The UK government has given the go-ahead to 11 projects across the country that will produce green hydrogen. It also said that suppliers will receive a “guaranteed price” from the government for the energy they supply. The government will provide £2bn in funding over the next 15 years, whereas project developers will put in £400mn over the next three years.

The UK Competition and Markets Authority has confirmed it will be investigating environmental claims made by consumer giant Unilever. The formal greenwashing probe is initiated following “concerns around how Unilever is marketing certain products, within some brands, to customers”, the CMA said. The regulator will now gather more evidence. If it finds the case has merit, it might either request commitments from the company to change the way it operates or proceed through the courts.

The CMA has also published its first “informal guidance” on proposed sustainability agreements between companies.
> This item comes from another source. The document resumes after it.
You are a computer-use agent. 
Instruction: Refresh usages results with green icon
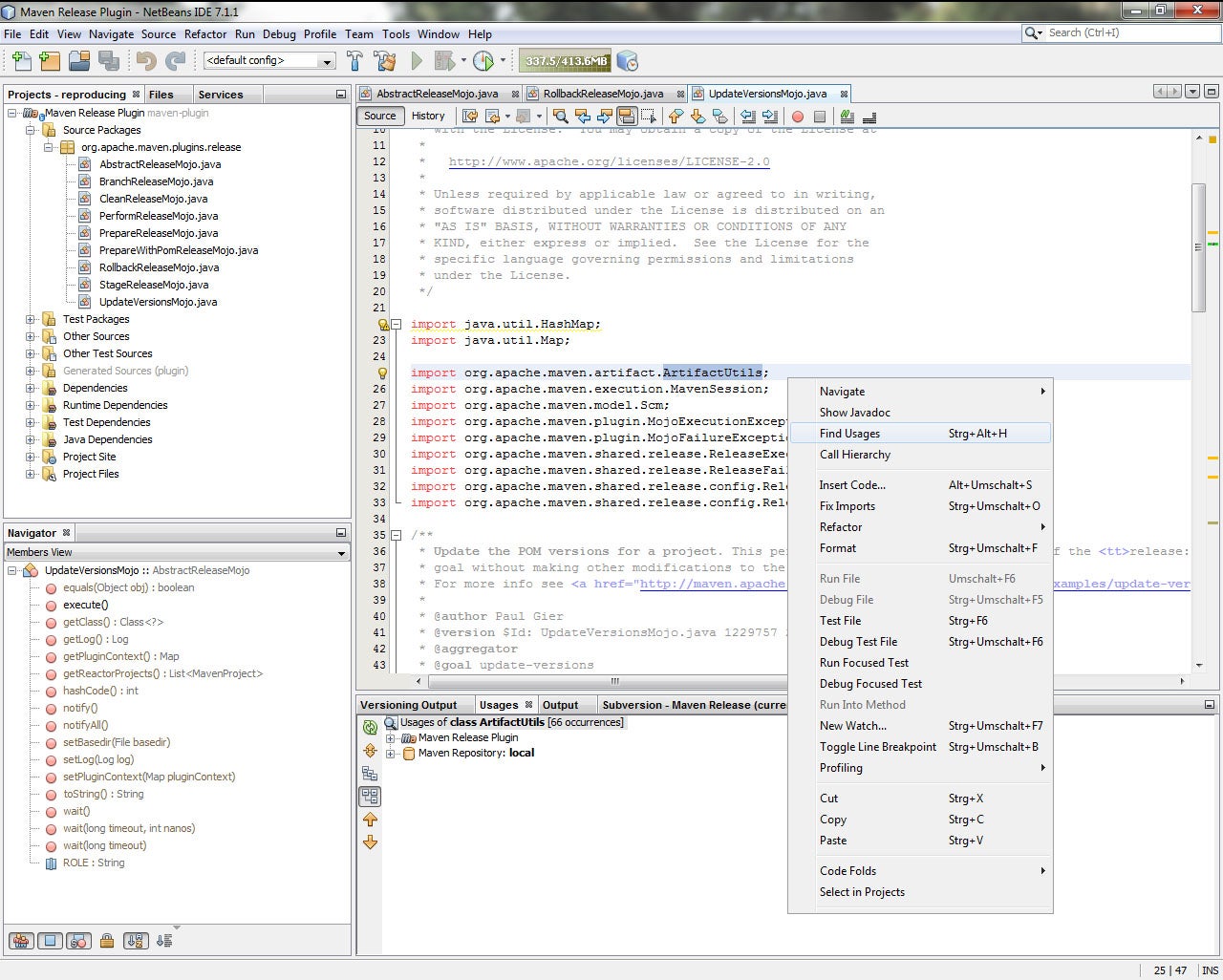click(370, 727)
The regulator established an “open-door policy” whereby companies can approach it on proposed sustainability agreements. In this first instance, the CMA was asked to assess competition concerns regarding a group purchase agreement in a food supply chain.
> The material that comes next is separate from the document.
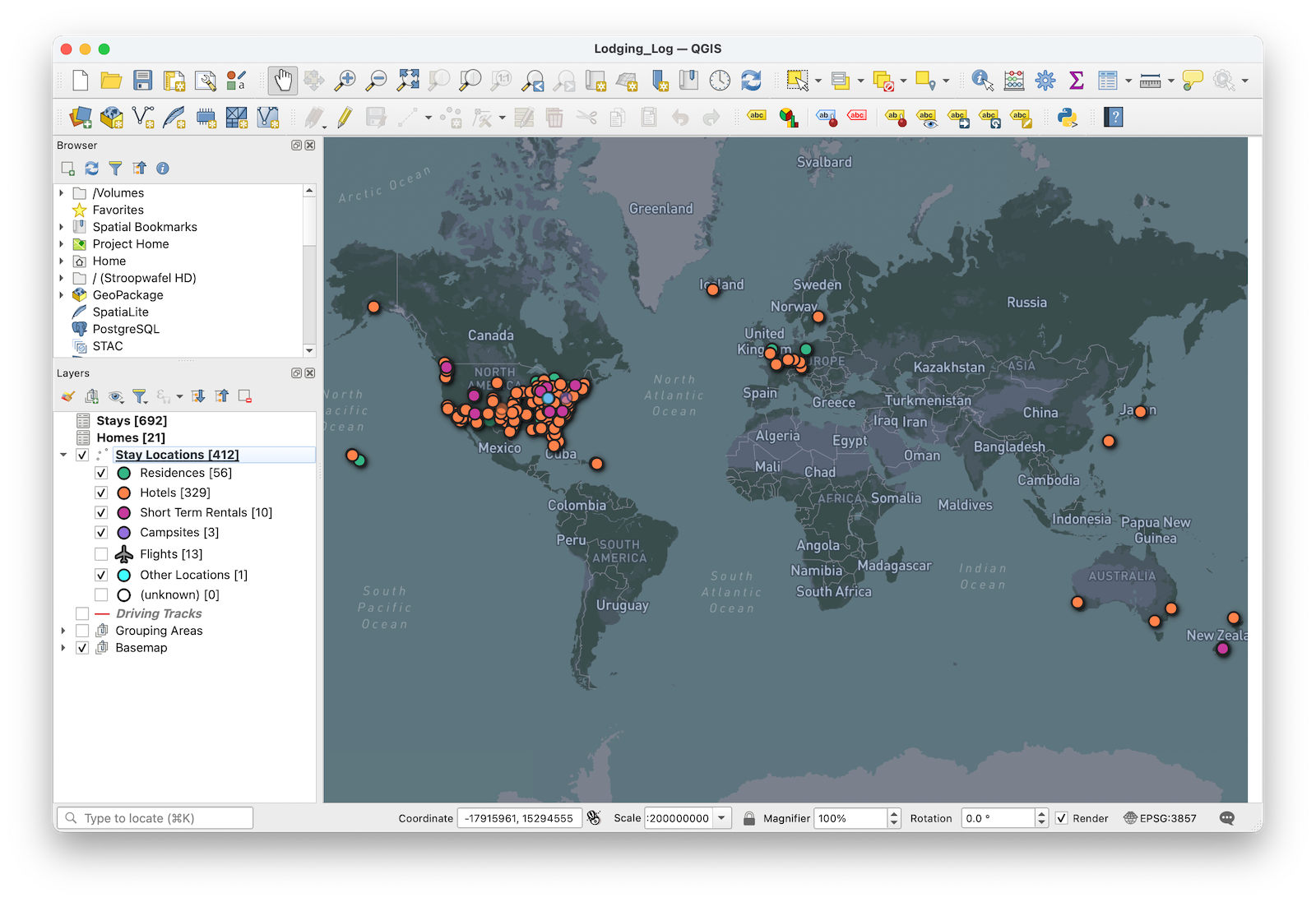Click the Zoom In magnifier tool
The image size is (1316, 902).
click(x=345, y=81)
Germany has been forced to cut its spending on climate initiatives, following a court ruling that said budget spending plans for 2024 broke the country’s constitutional law on borrowing limits. Subsidies for green energy, construction and transport are set to be reduced or phased out more quickly than initially planned.
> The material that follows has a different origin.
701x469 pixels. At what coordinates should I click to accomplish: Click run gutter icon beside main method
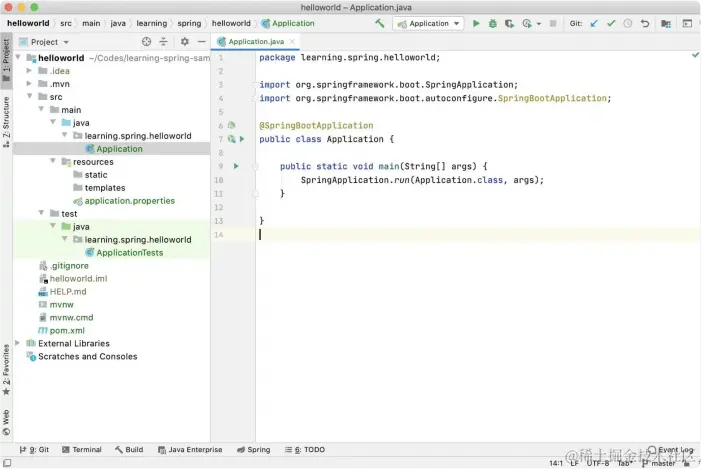[x=236, y=166]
The Brazilian government has been criticised for launching an oil and gas exploitation auction, shortly after signing the COP28 “global stocktake” agreement, which references a commitment to transition away from fossil fuels. Moreover, Brazil will officially join the club of oil producing Opec+ nations in January and is also set to host COP30 in the Amazon city of Belém. Since taking office, President Luiz Inácio Lula da Silva’s government has been praised for its targeted reforestation strategy, but has angered environmentalists with its ambiguous position on fossil fuels.

The International Capital Market Association has published its voluntary code of conduct for ESG rating and data providers, following a mandate by the UK’s Financial Conduct Authority and subsequent market feedback. The code aims to be applied globally, especially in jurisdictions where no local equivalent or regulation exists.

The IFRS Taxonomy Consultative Group is seeking new joiners from April 1 2024 who will advise both the International Accounting Standards Board and the International Sustainability Standards Board on digital taxonomies. Candidates based in emerging economies that are looking at developing digital financial reporting requirements are particularly welcome to apply. Submissions are accepted until January 26 2024.

The Network for Greening the Financial System has published recommendations for the development of nature-related economic and financial risk scenarios. The aim of the research is to assist central banks and supervisory authorities in assessing how economies and financial systems could be impacted by nature-related physical risks and transition policies.

Corporate boards should focus on the number of women on career pathways that are likely to lead to chief executive positions, if they want to address low levels of female senior executives, according to new research by initiative 25×25, a non-profit corporate membership association. The research suggests that the percentage of female divisional heads should increase, so that more women can progress to executive candidate positions.